L’échelle des prix :
 
Il est extrêmement hasardeux de fournir des grilles de prix. Chaque titre imprimé fait systématiquement l’objet d’une étude approfondie par l’imprimeur avant d’établir son devis, qui prend en compte de nombreux critères. Cependant, voici quelques exemples de prix recueillis sur le marché, tous pour des livres intérieur noir, en dos carré collé sans couture, sur offset ou bouffant (prix sensiblement identique, mais aspect différent), avec couverture quadri pelliculée sur carte 240 g, une face.
 

  • 1 000 ex. – 13,5 x 23,5 – 256 p. : 3,25 € l’ex. en offset.

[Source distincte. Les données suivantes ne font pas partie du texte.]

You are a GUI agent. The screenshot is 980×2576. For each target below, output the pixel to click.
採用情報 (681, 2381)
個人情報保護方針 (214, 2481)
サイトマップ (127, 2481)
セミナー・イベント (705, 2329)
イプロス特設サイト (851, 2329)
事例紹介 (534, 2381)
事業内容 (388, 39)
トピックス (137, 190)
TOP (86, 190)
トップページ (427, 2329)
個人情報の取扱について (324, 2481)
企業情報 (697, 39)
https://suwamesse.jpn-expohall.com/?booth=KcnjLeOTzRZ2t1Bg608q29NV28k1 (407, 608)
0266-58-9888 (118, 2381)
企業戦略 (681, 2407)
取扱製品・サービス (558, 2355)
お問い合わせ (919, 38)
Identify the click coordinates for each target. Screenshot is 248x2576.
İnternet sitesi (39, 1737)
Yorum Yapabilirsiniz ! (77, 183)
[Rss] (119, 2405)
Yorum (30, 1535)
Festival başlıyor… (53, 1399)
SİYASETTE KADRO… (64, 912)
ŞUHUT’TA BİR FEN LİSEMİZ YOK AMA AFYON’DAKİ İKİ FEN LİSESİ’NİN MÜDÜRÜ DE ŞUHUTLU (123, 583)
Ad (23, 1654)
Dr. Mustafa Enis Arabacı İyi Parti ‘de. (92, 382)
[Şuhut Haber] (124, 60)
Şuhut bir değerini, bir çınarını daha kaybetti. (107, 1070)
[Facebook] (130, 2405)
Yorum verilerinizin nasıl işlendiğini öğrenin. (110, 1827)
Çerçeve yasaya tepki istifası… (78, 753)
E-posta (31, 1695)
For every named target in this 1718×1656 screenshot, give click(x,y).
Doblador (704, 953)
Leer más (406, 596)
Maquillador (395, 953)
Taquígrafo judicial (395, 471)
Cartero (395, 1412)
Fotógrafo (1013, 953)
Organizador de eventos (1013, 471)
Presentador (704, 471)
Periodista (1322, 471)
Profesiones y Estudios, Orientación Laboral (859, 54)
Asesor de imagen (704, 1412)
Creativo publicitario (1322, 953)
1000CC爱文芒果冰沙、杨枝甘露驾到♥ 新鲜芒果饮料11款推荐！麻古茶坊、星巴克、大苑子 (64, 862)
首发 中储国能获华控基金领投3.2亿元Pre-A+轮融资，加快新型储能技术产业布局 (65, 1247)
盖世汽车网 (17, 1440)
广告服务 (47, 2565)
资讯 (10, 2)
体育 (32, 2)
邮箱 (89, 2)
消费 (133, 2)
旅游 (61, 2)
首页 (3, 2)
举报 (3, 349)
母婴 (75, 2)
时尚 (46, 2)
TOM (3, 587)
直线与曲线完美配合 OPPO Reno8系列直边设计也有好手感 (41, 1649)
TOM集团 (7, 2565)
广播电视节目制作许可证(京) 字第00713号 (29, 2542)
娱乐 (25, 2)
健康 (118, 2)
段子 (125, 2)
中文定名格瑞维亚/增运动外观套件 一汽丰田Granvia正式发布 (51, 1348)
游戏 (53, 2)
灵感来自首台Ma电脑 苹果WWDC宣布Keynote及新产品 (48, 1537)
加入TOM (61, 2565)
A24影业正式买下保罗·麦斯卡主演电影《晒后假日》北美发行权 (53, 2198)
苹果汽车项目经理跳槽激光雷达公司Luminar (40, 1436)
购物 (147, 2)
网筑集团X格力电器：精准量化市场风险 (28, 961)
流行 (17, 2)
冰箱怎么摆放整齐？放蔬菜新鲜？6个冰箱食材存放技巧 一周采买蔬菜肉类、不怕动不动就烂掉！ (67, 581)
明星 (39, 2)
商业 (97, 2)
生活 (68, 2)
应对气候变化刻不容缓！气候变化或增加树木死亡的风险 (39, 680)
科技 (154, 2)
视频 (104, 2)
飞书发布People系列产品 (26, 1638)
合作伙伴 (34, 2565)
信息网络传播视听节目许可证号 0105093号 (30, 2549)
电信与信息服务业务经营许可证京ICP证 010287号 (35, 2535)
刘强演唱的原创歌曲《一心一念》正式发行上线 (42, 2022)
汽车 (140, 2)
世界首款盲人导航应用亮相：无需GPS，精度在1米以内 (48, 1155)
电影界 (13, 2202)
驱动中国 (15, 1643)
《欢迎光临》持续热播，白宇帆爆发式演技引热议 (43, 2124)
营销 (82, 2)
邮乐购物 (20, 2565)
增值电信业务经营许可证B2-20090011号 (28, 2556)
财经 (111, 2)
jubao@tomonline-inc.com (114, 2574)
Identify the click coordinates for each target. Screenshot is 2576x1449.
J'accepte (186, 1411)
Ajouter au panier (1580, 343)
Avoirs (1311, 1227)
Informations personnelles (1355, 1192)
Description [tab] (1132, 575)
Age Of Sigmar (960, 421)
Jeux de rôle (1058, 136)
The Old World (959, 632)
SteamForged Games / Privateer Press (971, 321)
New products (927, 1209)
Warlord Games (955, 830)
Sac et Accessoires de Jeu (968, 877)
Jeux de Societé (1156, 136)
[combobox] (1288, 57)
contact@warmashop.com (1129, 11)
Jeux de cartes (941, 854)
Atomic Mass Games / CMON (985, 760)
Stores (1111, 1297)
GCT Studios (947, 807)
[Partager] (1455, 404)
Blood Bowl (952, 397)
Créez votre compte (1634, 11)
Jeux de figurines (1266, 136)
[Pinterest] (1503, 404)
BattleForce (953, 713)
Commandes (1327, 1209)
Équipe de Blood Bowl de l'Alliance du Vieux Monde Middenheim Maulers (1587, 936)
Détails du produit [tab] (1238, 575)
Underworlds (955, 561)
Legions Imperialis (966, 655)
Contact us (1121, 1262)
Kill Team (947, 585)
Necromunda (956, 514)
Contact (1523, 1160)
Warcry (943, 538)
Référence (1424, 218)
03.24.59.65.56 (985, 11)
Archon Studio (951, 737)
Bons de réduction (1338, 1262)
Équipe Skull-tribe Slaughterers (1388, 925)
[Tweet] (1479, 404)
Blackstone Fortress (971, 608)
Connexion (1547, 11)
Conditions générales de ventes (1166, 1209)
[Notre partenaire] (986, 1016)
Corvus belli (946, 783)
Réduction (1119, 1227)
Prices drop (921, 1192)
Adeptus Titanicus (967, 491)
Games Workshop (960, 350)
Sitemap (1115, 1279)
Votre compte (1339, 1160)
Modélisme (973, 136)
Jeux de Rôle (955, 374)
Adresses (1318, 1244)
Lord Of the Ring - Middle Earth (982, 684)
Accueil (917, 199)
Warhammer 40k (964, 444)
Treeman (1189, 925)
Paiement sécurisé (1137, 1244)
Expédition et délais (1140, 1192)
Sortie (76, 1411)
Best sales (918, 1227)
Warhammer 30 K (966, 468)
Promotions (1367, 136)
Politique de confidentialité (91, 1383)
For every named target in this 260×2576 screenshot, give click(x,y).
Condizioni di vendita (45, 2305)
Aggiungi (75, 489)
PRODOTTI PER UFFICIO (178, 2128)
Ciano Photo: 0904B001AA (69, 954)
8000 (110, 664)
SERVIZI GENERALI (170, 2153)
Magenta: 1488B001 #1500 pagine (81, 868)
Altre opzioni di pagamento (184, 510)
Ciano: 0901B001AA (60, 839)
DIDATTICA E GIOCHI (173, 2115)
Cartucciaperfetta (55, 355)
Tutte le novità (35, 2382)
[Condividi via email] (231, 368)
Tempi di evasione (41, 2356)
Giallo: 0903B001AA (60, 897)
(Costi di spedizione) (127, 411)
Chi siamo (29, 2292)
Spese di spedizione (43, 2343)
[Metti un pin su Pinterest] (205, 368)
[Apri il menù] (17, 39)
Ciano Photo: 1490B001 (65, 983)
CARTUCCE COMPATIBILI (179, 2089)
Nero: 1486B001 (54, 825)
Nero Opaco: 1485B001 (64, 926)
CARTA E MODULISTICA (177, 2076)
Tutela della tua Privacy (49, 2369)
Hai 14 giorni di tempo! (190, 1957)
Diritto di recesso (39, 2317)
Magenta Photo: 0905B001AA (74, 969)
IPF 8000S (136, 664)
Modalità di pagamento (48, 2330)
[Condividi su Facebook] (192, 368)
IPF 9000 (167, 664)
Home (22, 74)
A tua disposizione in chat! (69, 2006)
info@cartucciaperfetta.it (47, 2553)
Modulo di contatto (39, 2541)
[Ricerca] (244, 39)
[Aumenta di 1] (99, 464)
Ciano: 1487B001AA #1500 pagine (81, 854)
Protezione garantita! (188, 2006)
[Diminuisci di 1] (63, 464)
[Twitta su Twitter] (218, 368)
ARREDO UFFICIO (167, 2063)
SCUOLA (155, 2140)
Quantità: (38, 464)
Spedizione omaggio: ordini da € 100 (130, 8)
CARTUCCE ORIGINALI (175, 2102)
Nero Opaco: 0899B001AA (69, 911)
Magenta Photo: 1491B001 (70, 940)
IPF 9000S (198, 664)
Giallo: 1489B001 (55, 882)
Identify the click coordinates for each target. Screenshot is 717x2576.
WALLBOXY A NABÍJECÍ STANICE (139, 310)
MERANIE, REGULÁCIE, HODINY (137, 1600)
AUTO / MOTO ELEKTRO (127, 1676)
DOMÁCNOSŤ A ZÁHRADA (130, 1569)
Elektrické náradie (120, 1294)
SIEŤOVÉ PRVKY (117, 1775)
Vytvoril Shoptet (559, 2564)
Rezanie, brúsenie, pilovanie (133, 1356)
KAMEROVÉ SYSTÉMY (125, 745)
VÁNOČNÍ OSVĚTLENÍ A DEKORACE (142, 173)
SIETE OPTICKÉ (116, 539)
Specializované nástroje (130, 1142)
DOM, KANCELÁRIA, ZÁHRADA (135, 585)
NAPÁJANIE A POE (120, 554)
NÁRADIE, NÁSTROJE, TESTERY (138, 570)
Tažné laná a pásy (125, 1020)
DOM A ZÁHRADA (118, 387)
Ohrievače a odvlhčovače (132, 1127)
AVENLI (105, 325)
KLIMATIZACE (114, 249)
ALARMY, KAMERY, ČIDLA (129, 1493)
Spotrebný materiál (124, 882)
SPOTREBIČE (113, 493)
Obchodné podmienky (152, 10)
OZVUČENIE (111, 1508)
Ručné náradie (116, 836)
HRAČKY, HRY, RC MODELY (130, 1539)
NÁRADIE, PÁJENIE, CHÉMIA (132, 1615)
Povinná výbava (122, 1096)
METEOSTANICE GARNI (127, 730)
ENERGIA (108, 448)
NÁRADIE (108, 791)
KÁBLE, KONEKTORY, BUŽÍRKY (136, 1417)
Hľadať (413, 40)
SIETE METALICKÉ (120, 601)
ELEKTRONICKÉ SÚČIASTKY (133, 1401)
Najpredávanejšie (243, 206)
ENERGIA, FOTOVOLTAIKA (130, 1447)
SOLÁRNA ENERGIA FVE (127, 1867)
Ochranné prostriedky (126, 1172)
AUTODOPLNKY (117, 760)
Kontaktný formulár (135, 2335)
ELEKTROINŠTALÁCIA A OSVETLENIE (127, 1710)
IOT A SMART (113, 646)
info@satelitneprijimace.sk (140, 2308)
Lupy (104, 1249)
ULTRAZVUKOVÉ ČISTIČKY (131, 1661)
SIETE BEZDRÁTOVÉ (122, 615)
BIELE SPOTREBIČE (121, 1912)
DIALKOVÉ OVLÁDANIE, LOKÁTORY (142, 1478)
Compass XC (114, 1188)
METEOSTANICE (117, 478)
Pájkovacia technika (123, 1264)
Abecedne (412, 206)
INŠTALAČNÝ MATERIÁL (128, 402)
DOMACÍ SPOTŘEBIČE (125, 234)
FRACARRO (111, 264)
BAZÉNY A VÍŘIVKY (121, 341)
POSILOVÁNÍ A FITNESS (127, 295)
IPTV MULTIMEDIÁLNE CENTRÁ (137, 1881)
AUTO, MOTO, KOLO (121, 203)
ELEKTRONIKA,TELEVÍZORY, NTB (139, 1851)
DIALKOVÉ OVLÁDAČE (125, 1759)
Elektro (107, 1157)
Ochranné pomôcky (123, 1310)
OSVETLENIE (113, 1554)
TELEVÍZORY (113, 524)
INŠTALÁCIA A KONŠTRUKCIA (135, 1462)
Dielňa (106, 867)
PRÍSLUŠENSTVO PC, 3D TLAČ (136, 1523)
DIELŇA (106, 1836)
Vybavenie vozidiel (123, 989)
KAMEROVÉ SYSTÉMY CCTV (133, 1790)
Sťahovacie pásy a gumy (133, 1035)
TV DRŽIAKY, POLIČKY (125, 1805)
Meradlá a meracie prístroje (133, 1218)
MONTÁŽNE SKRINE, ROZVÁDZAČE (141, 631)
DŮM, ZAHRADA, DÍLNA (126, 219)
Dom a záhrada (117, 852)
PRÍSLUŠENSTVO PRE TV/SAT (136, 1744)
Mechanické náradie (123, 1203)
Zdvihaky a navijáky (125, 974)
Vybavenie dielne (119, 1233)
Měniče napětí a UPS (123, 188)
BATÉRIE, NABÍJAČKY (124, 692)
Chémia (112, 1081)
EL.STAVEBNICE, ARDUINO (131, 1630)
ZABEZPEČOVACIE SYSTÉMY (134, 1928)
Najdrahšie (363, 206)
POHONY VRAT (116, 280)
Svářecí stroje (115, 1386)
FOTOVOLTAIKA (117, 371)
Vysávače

  • 1 000 ex. – 14,0 x 21,0 – 80 p. : 1,84 € l’ex. en offset.
  • 1 000 ex. – 14,0 x 21,0 – 192 p. : 2,55 € l’ex. en offset.
  • 500 ex. – 14,0 x 21,0 – 192 p. : 4,52 € l’ex. en offset.
  • 500 ex.- 16,0 x 24,0 – 224 p. : 5,88 € l’ex. en offset.  
  • 500 ex. – 16,0 x 24,0 – 224 p. : 4,45 € l’ex. en numérique.
  • 500 ex. – 16,0 x 24,0 – 274 p. : 5,61 € l’ex. en numérique.
  • 300 ex. – 16,0 x 24,0 – 274 p. : 6,84 € l’ex. en numérique.
  • 500 ex. – 15,0 x 22,5 – 364 p. : 5,60 € l’ex. en numérique.
  • 500 ex. – 14,5 x 21,0 – 158 p. : 3,51 € l’ex. en numérique.
  • 200 ex. – 14,8 x 21,0 – 152 p. : 5,44 € l’ex. en numérique.

 
On observe donc que la quantité produite influe très manifestement sur le prix de revient unitaire. Les deux derniers exemples sont très significatifs à cet égard. Ces quelques exemples doivent pouvoir vous permettre de juger si le devis de votre imprimeur est dans la norme ou totalement hors norme.
 
[1] Victor Hugo
[2] Notre imprimeur, de 100&UN, en partenariat avec Maury. Livraison partout en France, franco de port.
[3] La plus utilisée chez les imprimeurs numériques professionnels.
[4] « L’achevé d’imprimé », noté par l’imprimeur en fin de livre, est obligatoire, en France. Il n’existe pas aux Pays-Bas.